● AIM OF THE EXERCISE
Pick out the lines below with "target" and list them.

● EXERCISE DATA
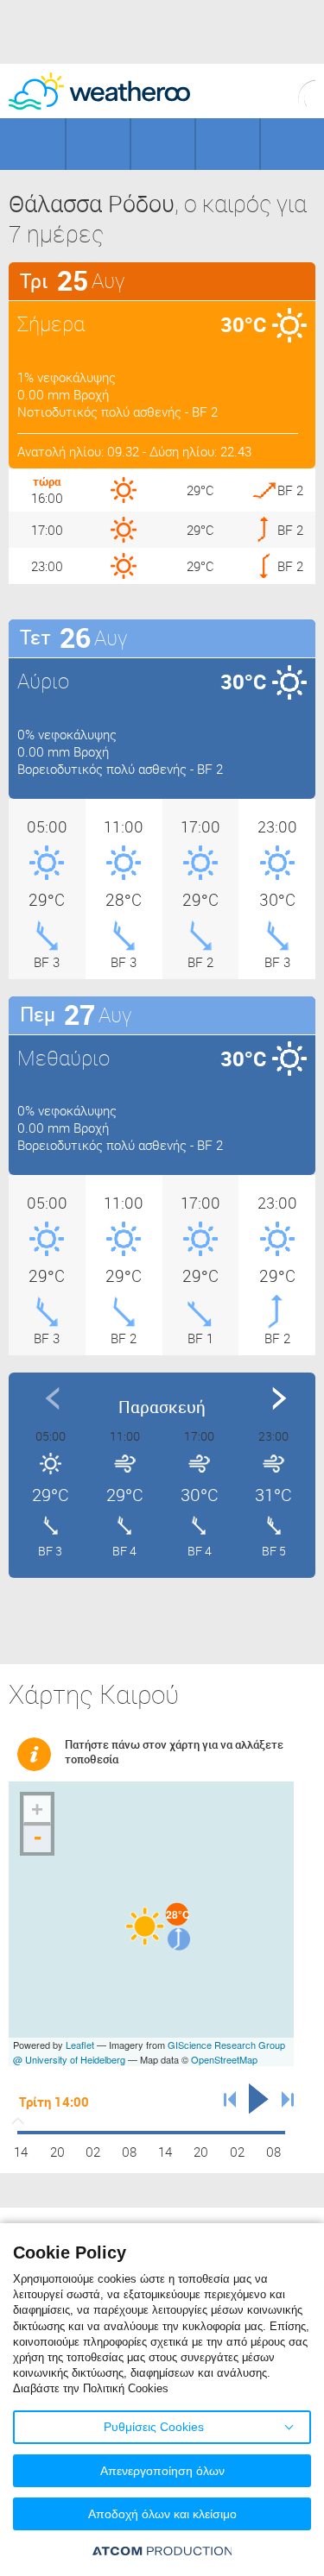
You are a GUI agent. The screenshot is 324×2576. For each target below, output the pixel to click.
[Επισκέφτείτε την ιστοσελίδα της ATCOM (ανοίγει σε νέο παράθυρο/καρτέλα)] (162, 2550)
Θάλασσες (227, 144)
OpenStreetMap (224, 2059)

...

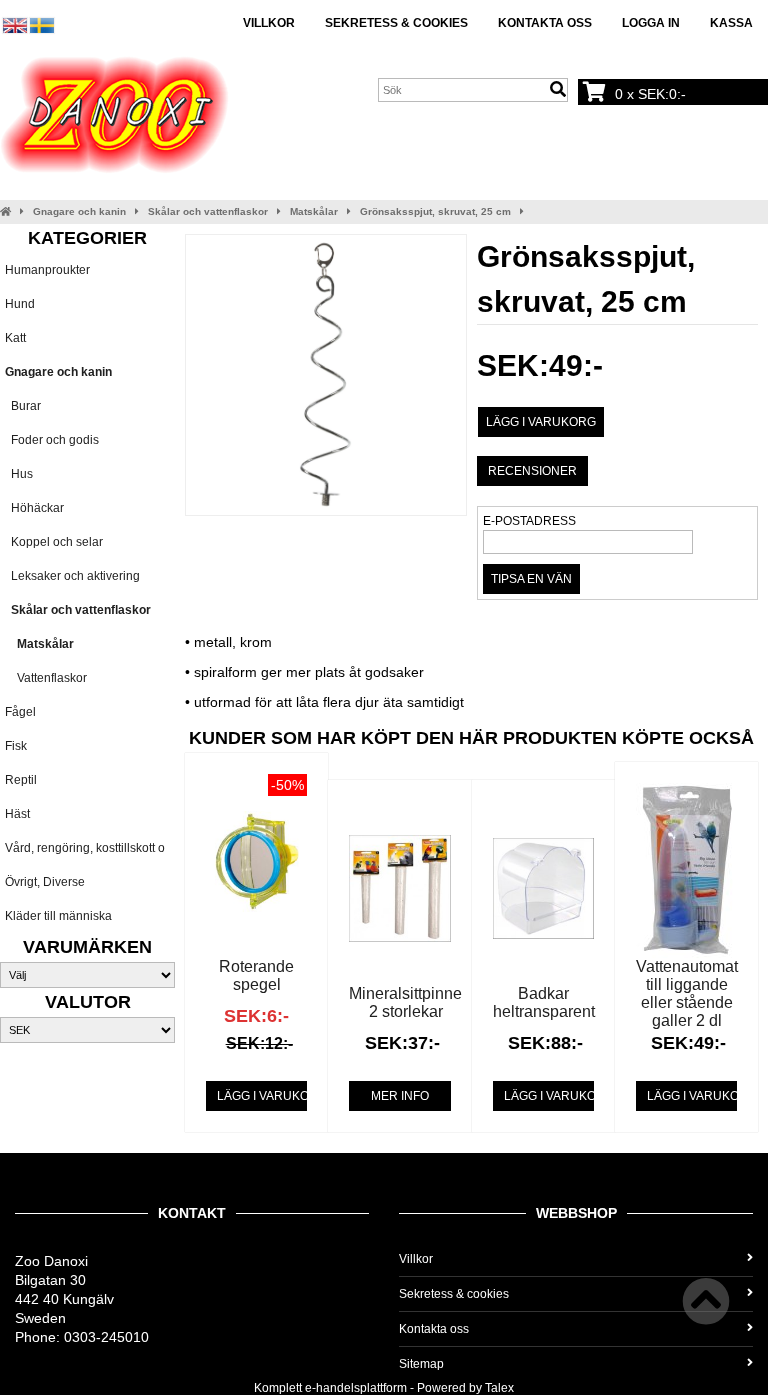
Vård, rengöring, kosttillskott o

==

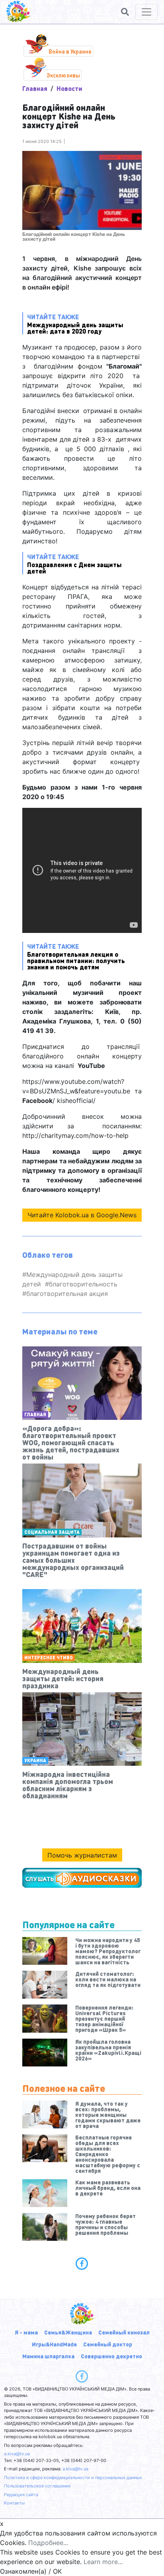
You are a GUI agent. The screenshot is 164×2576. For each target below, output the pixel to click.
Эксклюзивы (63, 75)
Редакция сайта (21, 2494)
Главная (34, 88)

● ANSWER TO THE PROBLEM
You are a GUI agent. The screenshot is 324×2576. For each target below, output the pixel to click.
You are a GUI agent. The screenshot is 164×2576. For each target below, output the pixel to click.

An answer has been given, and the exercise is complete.